Excerpt to read:
■ ■ ■ ■ ■ ■ ■

As for the above the title stars, Branagh shows two sides to Olivier, the flamboyantly theatrical public persona contrasted against his testy frustration of having to work overshadowed the unprofessional movie star from America. “She’s all instinct, no craft,” he says.

Branagh is very good, but when placed against Williams’s Monroe his work seems to lack the soul she brings to every frame of film. He does have many of the film’s best lines, however. His delivery of lines like, “Trying to teach Marilyn to act is like teaching Urdu to a badger,” is letter perfect and adds much to the movie.

Even almost fifty years after her death Monroe is still one of the best-known actresses in the world. Her famous face adorns everything from wine bottles to Volkswagen commercials, and yet Williams manages to bring something new to someone we thought we knew so well. Her off-screen life, as dramatic as anything she ever did on screen, is tenderly portrayed here but the story isn’t as interesting as the performance.

Williams plays Monroe as a coddled woman-child, crippled by nerves, insecurity, but long on instinct but she goes beyond the little girl lost act so often associated with Monroe. She digs deep, cleaving the role into two parts—the sex-bomb and the vulnerable real life counterpart.

■ ■ ■ ■ ■ ■ ■

Data:

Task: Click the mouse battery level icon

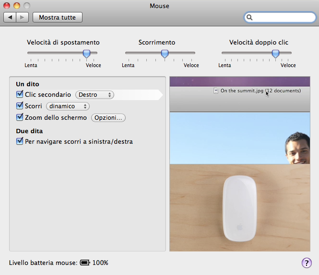Action: (85, 263)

■ ■ ■ ■ ■ ■ ■

To do:
[1] In the film review, what two parts does Williams divide the role of Monroe into?
[2] Carry on the film review, starting right after its final sentence.

Task answers:
[1] The sex-bomb and the vulnerable real-life counterpart.

[2]
“Shall I be her?” she asks Colin as a crowd descends on them in public. She then shifts effortlessly from the private to the public Marilyn, blowing kisses and turning the flirt up to eleven. But when she is behind closed doors the performance glows. While some of the dialogue is a bit too Psyche 101—“Why do the people I love always leave me?” she pouts at one point—the complexity behind her eyes isn’t.

Williams has perfected playing dour characters in movies like “Blue Valentine,”—so it is a bit of a revelation to see her smile here—but this is something else—well rounded and revelatory.

“My Week with Marilyn” feels a little old-fashioned. The show biz story about, as they say in the film, “a great actor who wants to be a movie star and a movie star who wants to be a great actor,” is overtly theatrical, but Williams brings real soul and heart, handing in the Oscar worthy performance that eluded Monroe in real life.